** Opening Data records block **
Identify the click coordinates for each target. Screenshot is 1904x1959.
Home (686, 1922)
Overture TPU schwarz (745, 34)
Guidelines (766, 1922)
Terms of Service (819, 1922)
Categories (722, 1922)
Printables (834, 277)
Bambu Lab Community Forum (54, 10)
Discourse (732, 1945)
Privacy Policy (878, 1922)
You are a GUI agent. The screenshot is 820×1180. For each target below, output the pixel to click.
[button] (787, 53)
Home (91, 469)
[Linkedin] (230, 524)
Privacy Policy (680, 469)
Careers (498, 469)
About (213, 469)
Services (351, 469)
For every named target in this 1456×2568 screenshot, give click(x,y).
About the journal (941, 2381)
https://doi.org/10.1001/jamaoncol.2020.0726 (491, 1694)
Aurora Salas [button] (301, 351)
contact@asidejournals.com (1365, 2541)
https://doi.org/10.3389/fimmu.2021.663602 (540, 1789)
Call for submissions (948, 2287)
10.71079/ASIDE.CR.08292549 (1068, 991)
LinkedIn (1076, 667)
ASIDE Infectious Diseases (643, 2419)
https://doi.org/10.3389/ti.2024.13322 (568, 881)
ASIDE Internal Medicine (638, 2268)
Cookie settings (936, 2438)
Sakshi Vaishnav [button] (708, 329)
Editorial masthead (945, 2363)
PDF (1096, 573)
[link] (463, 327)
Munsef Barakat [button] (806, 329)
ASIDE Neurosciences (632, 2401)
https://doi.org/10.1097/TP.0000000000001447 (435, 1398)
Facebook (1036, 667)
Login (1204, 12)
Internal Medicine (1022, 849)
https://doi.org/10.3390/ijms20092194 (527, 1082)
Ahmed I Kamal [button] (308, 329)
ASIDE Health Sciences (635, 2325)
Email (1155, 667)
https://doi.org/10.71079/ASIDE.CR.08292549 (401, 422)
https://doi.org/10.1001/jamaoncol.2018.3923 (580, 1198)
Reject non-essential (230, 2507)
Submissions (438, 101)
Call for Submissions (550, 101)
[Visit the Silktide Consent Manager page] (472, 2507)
** Closing Data records block **
### Action item
Print, please, the lines from the first line of the material through the line that contains "ASIDE Health Sciences (635, 2325)", exactly as written and with nothing added.

### Solution to the problem
Identify the click coordinates for each target. Screenshot is 1904x1959.
Home (686, 1922)
Overture TPU schwarz (745, 34)
Guidelines (766, 1922)
Terms of Service (819, 1922)
Categories (722, 1922)
Printables (834, 277)
Bambu Lab Community Forum (54, 10)
Discourse (732, 1945)
Privacy Policy (878, 1922)
You are a GUI agent. The screenshot is 820×1180. For each target below, output the pixel to click.
[button] (787, 53)
Home (91, 469)
[Linkedin] (230, 524)
Privacy Policy (680, 469)
Careers (498, 469)
About (213, 469)
Services (351, 469)
For every named target in this 1456×2568 screenshot, give click(x,y).
About the journal (941, 2381)
https://doi.org/10.1001/jamaoncol.2020.0726 (491, 1694)
Aurora Salas [button] (301, 351)
contact@asidejournals.com (1365, 2541)
https://doi.org/10.3389/fimmu.2021.663602 (540, 1789)
Call for submissions (948, 2287)
10.71079/ASIDE.CR.08292549 (1068, 991)
LinkedIn (1076, 667)
ASIDE Infectious Diseases (643, 2419)
https://doi.org/10.3389/ti.2024.13322 (568, 881)
ASIDE Internal Medicine (638, 2268)
Cookie settings (936, 2438)
Sakshi Vaishnav [button] (708, 329)
Editorial masthead (945, 2363)
PDF (1096, 573)
[link] (463, 327)
Munsef Barakat [button] (806, 329)
ASIDE Neurosciences (632, 2401)
https://doi.org/10.1097/TP.0000000000001447 (435, 1398)
Facebook (1036, 667)
Login (1204, 12)
Internal Medicine (1022, 849)
https://doi.org/10.3390/ijms20092194 (527, 1082)
Ahmed I Kamal [button] (308, 329)
ASIDE Health Sciences (635, 2325)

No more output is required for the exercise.